Week 5 Flashcards
The VC Investment Process
Valuing the business
- Calculate value of company in comparison with values of similar companies on Stock Market. P/E Ratio
- Calculate value of company that will give VC required rate of return over predicted investment period
P/ E ratio
Current Share Price / Historic Post-Tax Earnings Per Share
Vary by:
- industry sector
- company size
- investor sentiments towards company
- management + prospects of company
- timing of year-end results
Unquoted P/E ratio < Quoted as:
- Shares cannot be bought and sold at will
- Shorter track record
- Less experienced management team
- Higher cost of making/monitoring investment
But unquoted P/E ratio raised if:
- Higher than normal project growth
- Fashionable sector
- Competition for investment
Required IRR depends on:
Annualised rate of return achieved over the life of investment based upon cash flows and valuations
- Risk associated with investment proposal
- Higher the risk – the higher rate of return required: could be as much as:
Seed / start-up: 50% + pa
Early stage: >40% pa
Expansion: 30-40% pa
MBO/MBI: >20% pa - Length of investment period
- Likely ease of realisation of investment
- Competition for investment
Structuring a VC deal
- Management want highest proportion of equity possible
- VCs want to exit with high IRR, depending on risk level
- Banks want excellent security on their loans
- Determine how much finance required
- Ascertain how much can be taken as debt – level of interest cover / available security
- Determine how much management can invest
- Balance is supplied by VCs
- “Envy ratio” shows how “generous” the VCs are being: value of company based on proportion of initial investment put in by VCs and management
Types of equity financing structure
Equity:
- Ordinary shares
- Preference shares
- Preferred ordinary (A)
Split between prefs and ords open to negotiation
Ordinary Shares
Equity shares that are entitled to all income and capital after the rights of all other classes of capital and creditors have been satisfied.

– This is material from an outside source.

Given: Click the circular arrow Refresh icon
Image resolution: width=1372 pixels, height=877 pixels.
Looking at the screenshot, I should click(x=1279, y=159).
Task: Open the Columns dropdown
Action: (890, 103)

They have votes and usually held by management and family shareholders rather than PE firm.
Preference Shares
These shares rank ahead of all classes of ordinary shares for both income and capital but carry no voting rights.
Income rights are defined and usually entitled to a fixed dividend.
The shares may be redeemable on fixed dates (or even a fixed premium) or irredeemable
May be convertible into a class of ordinary shares.
Preferred ordinary shares (‘A’ ordinary shares)
Cumulative convertible participating ordinary shares
OR
Cumulative preferred ordinary shares
These are equity shares with preferred rights, typically rank ahead of ordinary shares in income and capital, with voting rights as well.
Once preferred ordinary then the ordinary share capital has been repaid. The two classes would then rank pari passu in sharing any surplus capital.
Income rights may be defined, entitled to fixed dividend and/or right to defined share of company profits (participating dividend).
Usage of preference shares
- Reduce exposure of investor in downside
- Permit various terms
- Allow management sufficient incentive through ordinary share holding.
VC can:
- attach various rights, not available to ordinary shares
- OR right to receive cumulative or non-cumulative dividends
- OR right to convert preferred into ordinary (when IPO happens as well as anti-dilution provisions to protect VC)
Pref shares protect VC investments from liquidation or sale soon after investment. Having preferred and ordinary, VC can protect his downside exposure and benefit from upside potential.
Downsides of preferred shares
Demotivating on management as priority is given to exit proceeds of investor priority
Negotiation of subsequent funding rounds is more difficult as existing shareholders try to hold on to income and redemption rights.
Types of Preference Shares
Cumulative - dividends accumulate if not paid
Participating - based on level of profits
Redeemable - repayable on agreed date, sale or listing (company must buy them back after set no. of years if exit not reached)
Convertible - convertible into ordinary share capital at option of investor
Liquidation preference rights - entitle investor to multiple of pref cost on redemption
Tweaking a VC deal
Dividends - increase IRR for VCs by taking dividend return as well as capital gain on exit
Ratchets - proportion of equity held by management team is altered depending on profits (or other targets) achieved: can be positive or negative ratchets
Stage finance - in tranches, e.g.:
- Product development and market research
- Product launch, initial marketing, proof of concept
- Major marketing offensive, turnover growth to break even
- Working capital for continued revenue growth
- Finance for geographic and product diversification
Negotiating the deal
- Stock options – the right to acquire ordinary shares at specified time and price. Used to incentivise team. Used to give VC right to increase shareholding if target milestones not met
- Seat on the board/independent director
- Votes ascribed to VC’s shares
- Level of warranties and indemnities
- Completion fees
- Costs of external due diligence
Convertible debt
- Often used for seed finance
- Avoids having to value business initially
- Takes form of promissory note
- Converts to equity at first equity finance round above qualified minimum (eg £1m)
- Conversion is automatic or at discretion of note holder
- Usually has discount on conversion, eg price paid for shares is 80% of price paid by equity investor.